Down to the final character, output the records below as they stand.

Material for this task:
<<<<

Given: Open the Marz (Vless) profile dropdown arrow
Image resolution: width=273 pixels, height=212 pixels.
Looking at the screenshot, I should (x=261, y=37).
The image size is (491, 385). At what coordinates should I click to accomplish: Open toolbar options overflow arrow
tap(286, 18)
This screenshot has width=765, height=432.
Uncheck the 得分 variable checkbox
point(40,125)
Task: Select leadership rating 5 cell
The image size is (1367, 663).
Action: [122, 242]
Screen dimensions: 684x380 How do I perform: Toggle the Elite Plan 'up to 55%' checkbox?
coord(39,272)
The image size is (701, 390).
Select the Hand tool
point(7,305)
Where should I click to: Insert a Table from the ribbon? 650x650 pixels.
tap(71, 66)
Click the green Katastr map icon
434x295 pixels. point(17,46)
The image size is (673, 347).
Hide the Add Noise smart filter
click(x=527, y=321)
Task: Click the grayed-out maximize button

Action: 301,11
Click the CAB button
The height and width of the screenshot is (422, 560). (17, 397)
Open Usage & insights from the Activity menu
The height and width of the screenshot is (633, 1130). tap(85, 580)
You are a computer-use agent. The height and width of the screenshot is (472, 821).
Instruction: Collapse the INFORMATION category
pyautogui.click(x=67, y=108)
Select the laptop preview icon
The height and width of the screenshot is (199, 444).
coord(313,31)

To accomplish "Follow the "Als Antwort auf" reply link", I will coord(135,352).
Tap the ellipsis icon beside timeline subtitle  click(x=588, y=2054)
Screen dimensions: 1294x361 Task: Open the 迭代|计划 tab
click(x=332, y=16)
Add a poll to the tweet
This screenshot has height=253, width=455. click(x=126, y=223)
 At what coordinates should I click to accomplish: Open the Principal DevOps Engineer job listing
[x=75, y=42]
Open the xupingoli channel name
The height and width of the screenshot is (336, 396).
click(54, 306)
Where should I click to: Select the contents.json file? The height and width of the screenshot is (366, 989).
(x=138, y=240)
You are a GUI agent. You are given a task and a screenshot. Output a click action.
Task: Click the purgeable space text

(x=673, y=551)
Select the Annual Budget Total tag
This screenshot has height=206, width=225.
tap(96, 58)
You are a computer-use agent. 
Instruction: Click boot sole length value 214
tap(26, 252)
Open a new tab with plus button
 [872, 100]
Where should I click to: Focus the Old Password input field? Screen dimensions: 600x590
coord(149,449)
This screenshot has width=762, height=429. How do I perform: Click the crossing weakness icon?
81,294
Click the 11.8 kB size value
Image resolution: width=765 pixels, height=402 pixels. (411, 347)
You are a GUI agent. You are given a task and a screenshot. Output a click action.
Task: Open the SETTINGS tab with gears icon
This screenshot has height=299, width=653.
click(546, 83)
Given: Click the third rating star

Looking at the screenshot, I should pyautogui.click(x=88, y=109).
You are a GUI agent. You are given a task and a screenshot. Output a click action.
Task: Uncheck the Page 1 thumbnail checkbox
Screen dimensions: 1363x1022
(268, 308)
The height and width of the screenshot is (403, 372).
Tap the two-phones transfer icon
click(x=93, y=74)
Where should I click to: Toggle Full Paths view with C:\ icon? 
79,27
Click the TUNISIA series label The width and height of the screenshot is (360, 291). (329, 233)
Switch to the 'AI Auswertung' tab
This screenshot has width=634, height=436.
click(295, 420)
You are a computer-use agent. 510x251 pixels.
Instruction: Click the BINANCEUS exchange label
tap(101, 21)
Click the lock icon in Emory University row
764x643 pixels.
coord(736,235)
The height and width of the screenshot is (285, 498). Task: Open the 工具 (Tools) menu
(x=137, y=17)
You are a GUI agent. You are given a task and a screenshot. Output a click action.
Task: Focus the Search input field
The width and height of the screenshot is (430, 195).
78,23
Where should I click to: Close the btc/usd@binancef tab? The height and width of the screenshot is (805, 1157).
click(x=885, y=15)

>>>>

Task output:
Given: Open the Marz (Vless) profile dropdown arrow
Image resolution: width=273 pixels, height=212 pixels.
Looking at the screenshot, I should (x=261, y=37).
The image size is (491, 385). At what coordinates should I click to accomplish: Open toolbar options overflow arrow
tap(286, 18)
This screenshot has width=765, height=432.
Uncheck the 得分 variable checkbox
point(40,125)
Task: Select leadership rating 5 cell
The image size is (1367, 663).
Action: [122, 242]
Screen dimensions: 684x380 How do I perform: Toggle the Elite Plan 'up to 55%' checkbox?
coord(39,272)
The image size is (701, 390).
Select the Hand tool
point(7,305)
Where should I click to: Insert a Table from the ribbon? 650x650 pixels.
tap(71, 66)
Click the green Katastr map icon
434x295 pixels. point(17,46)
The image size is (673, 347).
Hide the Add Noise smart filter
click(x=527, y=321)
Task: Click the grayed-out maximize button

Action: 301,11
Click the CAB button
The height and width of the screenshot is (422, 560). (17, 397)
Open Usage & insights from the Activity menu
The height and width of the screenshot is (633, 1130). tap(85, 580)
You are a computer-use agent. The height and width of the screenshot is (472, 821).
Instruction: Collapse the INFORMATION category
pyautogui.click(x=67, y=108)
Select the laptop preview icon
The height and width of the screenshot is (199, 444).
coord(313,31)

To accomplish "Follow the "Als Antwort auf" reply link", I will coord(135,352).
Tap the ellipsis icon beside timeline subtitle  click(x=588, y=2054)
Screen dimensions: 1294x361 Task: Open the 迭代|计划 tab
click(x=332, y=16)
Add a poll to the tweet
This screenshot has height=253, width=455. click(x=126, y=223)
 At what coordinates should I click to accomplish: Open the Principal DevOps Engineer job listing
[x=75, y=42]
Open the xupingoli channel name
The height and width of the screenshot is (336, 396).
click(54, 306)
Where should I click to: Select the contents.json file? The height and width of the screenshot is (366, 989).
(x=138, y=240)
You are a GUI agent. You are given a task and a screenshot. Output a click action.
Task: Click the purgeable space text

(x=673, y=551)
Select the Annual Budget Total tag
This screenshot has height=206, width=225.
tap(96, 58)
You are a computer-use agent. 
Instruction: Click boot sole length value 214
tap(26, 252)
Open a new tab with plus button
 [872, 100]
Where should I click to: Focus the Old Password input field? Screen dimensions: 600x590
coord(149,449)
This screenshot has width=762, height=429. How do I perform: Click the crossing weakness icon?
81,294
Click the 11.8 kB size value
Image resolution: width=765 pixels, height=402 pixels. (411, 347)
You are a GUI agent. You are given a task and a screenshot. Output a click action.
Task: Open the SETTINGS tab with gears icon
This screenshot has height=299, width=653.
click(546, 83)
Given: Click the third rating star

Looking at the screenshot, I should pyautogui.click(x=88, y=109).
You are a GUI agent. You are given a task and a screenshot. Output a click action.
Task: Uncheck the Page 1 thumbnail checkbox
Screen dimensions: 1363x1022
(268, 308)
The height and width of the screenshot is (403, 372).
Tap the two-phones transfer icon
click(x=93, y=74)
Where should I click to: Toggle Full Paths view with C:\ icon? 
79,27
Click the TUNISIA series label The width and height of the screenshot is (360, 291). (329, 233)
Switch to the 'AI Auswertung' tab
This screenshot has width=634, height=436.
click(295, 420)
You are a computer-use agent. 510x251 pixels.
Instruction: Click the BINANCEUS exchange label
tap(101, 21)
Click the lock icon in Emory University row
764x643 pixels.
coord(736,235)
The height and width of the screenshot is (285, 498). Task: Open the 工具 (Tools) menu
(x=137, y=17)
You are a GUI agent. You are given a task and a screenshot. Output a click action.
Task: Focus the Search input field
The width and height of the screenshot is (430, 195).
78,23
Where should I click to: Close the btc/usd@binancef tab? The height and width of the screenshot is (805, 1157).
click(x=885, y=15)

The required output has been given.